Кланяясь встречным, мы прошли дамбу молча. Так, молча, дошли до самой Вылетовки. Сверху, с "круга", и дом их завиднелся.
И как только увидел я их дом, вспомнились мне всякие забавные истории. Истории скорее грустные, нежели веселые. И в них, в этих нескольких картинках, передо мной промелькнула вся юность Марьи.
V
…Помню ее девочкой-подростком. Распластавшись, она лежит на задней лавке и мечется в жару. Мать не отходит от нее ни на шаг. У Маши скарлатина. Так сказал фельдшер Поликарп Фомич. Фельдшер приказал срезать ей косички и, выписав лекарства, ушел.
Марью остригли, остригли ножницами, как стригут овец перед окотом. Голову ее повязали платком, но Маша стаскивает его, в забытьи ищет свои косы. Не найдя кос, она плачет. Мать успокаивает ее. Дает лекарство.
Мать не велит нам подходить к больной. Едва мы слезем с печки, она за нами со скалкой: сидите, бесенята, где посажены, - не ровен час все расхвораетесь!

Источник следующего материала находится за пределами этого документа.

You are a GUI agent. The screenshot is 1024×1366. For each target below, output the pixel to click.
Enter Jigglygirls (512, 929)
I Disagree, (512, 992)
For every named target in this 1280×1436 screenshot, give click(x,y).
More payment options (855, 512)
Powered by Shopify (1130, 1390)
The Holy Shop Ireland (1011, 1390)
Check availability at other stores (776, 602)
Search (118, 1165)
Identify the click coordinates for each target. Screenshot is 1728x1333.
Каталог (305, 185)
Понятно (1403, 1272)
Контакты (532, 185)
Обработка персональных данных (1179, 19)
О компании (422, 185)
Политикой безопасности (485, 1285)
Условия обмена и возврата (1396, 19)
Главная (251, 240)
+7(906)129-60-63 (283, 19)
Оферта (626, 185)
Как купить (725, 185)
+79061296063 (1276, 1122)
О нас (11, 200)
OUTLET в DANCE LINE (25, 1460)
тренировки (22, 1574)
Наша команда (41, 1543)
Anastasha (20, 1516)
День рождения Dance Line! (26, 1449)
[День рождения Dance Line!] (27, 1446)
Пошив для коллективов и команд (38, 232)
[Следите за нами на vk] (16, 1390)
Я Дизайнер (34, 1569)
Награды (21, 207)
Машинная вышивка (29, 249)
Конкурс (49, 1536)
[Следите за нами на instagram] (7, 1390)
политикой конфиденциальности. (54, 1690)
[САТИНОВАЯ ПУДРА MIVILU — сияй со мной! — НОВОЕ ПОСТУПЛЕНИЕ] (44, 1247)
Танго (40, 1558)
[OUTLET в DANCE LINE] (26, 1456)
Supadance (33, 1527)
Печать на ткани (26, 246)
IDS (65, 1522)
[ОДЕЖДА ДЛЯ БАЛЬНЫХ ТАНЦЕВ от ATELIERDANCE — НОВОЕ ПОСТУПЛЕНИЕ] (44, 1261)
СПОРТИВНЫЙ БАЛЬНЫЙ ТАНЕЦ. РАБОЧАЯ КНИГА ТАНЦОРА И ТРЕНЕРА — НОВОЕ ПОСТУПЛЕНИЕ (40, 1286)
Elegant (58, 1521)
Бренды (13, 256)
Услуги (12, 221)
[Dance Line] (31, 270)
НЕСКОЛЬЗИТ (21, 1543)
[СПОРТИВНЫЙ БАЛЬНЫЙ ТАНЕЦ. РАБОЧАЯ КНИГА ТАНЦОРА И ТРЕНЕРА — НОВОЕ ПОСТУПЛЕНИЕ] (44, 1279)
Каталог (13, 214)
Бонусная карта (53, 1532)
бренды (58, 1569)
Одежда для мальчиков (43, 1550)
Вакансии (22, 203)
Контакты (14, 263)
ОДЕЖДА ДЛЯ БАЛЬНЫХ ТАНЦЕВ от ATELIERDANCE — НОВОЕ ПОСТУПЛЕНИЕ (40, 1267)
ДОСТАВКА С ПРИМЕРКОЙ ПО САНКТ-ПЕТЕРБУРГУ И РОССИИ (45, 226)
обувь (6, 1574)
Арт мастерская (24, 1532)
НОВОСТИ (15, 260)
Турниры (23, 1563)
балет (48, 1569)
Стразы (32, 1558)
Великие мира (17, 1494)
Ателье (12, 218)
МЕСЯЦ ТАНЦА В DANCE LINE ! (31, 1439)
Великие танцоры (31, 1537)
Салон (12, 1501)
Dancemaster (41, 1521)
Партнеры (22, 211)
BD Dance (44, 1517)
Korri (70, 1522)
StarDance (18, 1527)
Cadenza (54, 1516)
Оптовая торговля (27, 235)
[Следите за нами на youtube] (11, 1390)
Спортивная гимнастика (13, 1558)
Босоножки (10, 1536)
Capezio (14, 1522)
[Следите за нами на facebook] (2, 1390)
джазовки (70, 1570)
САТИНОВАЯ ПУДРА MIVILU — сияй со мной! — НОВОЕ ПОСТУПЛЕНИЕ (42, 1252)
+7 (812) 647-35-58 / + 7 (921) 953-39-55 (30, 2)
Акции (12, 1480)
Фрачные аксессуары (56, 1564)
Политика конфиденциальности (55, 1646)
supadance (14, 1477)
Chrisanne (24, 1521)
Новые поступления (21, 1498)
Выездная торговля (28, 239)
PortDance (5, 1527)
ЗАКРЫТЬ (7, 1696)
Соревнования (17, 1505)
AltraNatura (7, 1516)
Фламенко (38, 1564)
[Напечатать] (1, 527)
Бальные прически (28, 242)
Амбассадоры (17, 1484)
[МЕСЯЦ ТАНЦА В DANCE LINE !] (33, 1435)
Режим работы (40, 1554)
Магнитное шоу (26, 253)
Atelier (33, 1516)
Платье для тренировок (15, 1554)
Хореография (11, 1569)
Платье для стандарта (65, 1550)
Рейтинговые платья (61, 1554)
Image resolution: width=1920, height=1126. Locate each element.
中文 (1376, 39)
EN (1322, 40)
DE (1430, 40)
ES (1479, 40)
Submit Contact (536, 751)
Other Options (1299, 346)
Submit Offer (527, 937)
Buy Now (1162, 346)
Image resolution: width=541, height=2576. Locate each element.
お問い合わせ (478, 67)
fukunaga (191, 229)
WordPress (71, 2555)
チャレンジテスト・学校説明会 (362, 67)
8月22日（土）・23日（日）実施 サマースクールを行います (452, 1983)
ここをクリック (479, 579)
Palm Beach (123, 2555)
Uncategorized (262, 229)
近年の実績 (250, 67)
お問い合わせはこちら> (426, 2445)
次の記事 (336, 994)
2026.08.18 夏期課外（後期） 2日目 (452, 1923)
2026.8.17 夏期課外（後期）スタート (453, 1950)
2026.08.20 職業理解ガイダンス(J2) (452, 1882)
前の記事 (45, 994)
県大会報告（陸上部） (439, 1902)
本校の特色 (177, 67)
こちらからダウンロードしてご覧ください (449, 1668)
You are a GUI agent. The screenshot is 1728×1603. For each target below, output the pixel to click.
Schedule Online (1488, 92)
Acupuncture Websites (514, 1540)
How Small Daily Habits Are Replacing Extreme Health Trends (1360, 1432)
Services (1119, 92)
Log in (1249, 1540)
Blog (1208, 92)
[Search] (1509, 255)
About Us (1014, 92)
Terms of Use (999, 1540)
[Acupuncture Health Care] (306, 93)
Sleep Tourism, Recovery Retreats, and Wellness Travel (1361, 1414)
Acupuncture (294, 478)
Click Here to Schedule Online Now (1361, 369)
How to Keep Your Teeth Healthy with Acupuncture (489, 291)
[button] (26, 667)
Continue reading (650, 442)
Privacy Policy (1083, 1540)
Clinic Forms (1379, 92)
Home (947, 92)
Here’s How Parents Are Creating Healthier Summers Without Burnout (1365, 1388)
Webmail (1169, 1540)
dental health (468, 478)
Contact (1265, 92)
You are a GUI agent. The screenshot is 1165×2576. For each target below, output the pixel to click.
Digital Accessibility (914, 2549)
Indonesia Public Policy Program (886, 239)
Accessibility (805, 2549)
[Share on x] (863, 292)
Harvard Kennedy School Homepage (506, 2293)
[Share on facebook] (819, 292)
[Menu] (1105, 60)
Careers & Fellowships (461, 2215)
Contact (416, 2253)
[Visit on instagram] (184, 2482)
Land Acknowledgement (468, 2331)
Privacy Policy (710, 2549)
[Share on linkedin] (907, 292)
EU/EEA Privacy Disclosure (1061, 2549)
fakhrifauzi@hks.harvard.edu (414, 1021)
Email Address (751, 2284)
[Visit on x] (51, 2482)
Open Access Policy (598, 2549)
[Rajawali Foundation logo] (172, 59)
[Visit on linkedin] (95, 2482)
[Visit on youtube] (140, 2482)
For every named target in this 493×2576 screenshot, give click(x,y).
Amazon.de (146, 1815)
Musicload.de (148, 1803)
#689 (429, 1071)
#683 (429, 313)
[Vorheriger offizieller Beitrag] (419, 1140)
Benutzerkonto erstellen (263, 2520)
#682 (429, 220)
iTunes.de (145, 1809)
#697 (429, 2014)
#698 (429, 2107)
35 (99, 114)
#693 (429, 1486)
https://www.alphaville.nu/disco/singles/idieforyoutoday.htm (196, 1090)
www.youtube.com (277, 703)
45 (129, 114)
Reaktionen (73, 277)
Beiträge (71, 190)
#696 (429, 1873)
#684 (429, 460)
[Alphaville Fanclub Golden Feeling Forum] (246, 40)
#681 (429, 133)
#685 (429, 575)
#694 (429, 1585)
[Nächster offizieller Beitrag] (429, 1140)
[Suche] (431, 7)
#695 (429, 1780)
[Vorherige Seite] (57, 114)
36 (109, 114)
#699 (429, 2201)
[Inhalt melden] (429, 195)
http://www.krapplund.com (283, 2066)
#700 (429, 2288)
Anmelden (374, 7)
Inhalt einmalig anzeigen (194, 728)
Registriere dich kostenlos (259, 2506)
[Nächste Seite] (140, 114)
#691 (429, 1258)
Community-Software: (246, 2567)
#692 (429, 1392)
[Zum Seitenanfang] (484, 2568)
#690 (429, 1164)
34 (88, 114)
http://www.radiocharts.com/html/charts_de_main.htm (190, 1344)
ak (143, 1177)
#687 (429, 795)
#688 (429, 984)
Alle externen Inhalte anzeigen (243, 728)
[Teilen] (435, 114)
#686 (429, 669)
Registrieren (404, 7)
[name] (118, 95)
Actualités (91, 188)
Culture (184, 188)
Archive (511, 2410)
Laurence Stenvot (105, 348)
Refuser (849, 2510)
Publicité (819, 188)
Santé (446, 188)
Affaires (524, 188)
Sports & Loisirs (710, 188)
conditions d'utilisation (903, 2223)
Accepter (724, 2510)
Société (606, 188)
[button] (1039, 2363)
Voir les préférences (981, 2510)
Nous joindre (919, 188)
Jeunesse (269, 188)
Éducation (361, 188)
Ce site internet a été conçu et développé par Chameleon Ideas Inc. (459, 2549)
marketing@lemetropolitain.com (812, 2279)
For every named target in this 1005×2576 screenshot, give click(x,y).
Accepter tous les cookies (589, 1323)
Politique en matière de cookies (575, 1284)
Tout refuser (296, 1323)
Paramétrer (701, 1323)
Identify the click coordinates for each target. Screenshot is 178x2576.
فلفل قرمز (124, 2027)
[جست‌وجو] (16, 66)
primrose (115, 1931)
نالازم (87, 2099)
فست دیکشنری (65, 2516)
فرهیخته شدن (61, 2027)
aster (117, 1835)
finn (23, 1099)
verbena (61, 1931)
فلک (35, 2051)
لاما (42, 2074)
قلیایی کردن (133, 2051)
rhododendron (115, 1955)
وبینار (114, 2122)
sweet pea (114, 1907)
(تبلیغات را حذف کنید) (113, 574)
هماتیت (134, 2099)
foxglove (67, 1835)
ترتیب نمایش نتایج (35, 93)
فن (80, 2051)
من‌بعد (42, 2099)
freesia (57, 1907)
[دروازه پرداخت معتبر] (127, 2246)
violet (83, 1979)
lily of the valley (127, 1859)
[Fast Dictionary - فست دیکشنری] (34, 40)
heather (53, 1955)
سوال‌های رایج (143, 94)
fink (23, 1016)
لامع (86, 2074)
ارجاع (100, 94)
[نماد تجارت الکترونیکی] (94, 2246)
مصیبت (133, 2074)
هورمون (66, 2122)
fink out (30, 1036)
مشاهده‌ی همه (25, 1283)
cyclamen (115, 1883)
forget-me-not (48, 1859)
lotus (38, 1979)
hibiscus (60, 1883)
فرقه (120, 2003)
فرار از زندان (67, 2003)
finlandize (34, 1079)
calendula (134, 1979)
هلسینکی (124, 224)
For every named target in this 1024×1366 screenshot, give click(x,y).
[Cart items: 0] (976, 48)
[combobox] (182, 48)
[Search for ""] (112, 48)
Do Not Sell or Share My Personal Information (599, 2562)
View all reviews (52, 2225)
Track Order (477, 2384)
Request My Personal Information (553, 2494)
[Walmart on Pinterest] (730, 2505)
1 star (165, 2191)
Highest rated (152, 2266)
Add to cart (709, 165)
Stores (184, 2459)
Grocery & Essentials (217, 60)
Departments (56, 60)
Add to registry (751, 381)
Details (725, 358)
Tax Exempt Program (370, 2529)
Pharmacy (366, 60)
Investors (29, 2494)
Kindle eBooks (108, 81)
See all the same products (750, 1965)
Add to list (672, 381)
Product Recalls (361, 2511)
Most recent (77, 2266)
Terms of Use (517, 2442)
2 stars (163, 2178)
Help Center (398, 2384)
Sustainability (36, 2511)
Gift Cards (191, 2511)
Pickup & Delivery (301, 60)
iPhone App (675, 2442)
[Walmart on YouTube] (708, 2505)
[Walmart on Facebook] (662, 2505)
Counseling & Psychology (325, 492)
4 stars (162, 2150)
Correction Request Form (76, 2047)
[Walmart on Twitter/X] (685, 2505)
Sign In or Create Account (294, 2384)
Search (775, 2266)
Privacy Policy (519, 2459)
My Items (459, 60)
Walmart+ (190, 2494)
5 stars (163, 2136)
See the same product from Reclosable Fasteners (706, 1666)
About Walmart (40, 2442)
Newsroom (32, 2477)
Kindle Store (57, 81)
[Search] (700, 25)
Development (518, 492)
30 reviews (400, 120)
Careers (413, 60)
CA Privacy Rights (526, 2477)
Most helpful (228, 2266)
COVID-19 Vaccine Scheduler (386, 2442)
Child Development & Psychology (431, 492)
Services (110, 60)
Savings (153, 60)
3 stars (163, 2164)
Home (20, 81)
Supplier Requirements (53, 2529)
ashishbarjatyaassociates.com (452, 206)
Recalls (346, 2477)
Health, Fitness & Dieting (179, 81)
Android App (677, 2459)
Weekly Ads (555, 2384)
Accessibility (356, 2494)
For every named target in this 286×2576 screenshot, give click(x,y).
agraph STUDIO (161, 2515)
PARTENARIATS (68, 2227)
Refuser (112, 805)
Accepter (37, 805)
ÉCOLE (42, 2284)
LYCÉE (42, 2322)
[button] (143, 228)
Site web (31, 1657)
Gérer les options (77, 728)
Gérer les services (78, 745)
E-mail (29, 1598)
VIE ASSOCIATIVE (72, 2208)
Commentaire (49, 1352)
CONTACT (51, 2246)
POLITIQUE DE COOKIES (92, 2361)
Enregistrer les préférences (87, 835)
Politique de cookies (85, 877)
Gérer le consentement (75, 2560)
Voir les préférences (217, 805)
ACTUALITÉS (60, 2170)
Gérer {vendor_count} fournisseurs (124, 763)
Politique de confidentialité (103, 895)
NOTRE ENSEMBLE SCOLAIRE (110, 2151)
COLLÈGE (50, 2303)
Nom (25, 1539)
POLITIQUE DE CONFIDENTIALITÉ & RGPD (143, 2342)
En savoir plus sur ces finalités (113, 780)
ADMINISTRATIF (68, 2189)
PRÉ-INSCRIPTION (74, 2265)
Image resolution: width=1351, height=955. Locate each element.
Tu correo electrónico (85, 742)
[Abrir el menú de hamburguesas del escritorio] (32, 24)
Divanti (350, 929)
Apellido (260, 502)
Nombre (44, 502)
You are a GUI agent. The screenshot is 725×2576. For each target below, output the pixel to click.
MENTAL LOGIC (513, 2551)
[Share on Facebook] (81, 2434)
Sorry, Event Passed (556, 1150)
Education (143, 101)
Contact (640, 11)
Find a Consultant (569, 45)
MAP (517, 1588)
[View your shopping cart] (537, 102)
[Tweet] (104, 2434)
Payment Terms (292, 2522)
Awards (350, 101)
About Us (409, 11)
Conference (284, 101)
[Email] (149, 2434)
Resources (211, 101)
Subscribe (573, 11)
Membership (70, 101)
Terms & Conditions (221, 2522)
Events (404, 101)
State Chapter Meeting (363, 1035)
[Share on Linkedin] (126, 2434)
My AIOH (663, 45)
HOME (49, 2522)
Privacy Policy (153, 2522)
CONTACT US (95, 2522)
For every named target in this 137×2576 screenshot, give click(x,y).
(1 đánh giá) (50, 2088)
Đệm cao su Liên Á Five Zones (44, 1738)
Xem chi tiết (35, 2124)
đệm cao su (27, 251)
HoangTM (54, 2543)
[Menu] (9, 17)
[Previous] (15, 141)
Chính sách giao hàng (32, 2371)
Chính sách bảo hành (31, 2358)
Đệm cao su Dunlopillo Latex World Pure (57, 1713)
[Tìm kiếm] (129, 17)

Маша поправлялась медленно. Нам скучно сидеть на печи. Единственное наше развлечение - Машина сумка с книжками. Как только она заболела, мы сразу же завладели ее ранцем. Сначала довольствовались лишь тем, что разглядывали картинки, потом они нам надоели; мы стали их вырезать и наклеивать на листы чистой бумаги.
Весной Маша поднялась наконец с постели. Худая, длинноногая. Она все гляделась в зеркало и все надвигала платок на самый лоб. Настал день идти ей в школу. Мать с трудом отыскала ее сумку. Раскрыла… и - о, ужас! - от Машиных книжек остались одни обложки.
Мать схватила ухват да за нами.
- Дьяволята вы этакие!
Маша остановила ее:
- Не трожь их, мама. Чего уж теперь учиться. Год прошел. Не догнать мне подруг.
- Что ты, доченька?! - От ее слов мать расстроилась еще пуще. - С самим директором я вчерась разговаривала. Помочь тебе обещал…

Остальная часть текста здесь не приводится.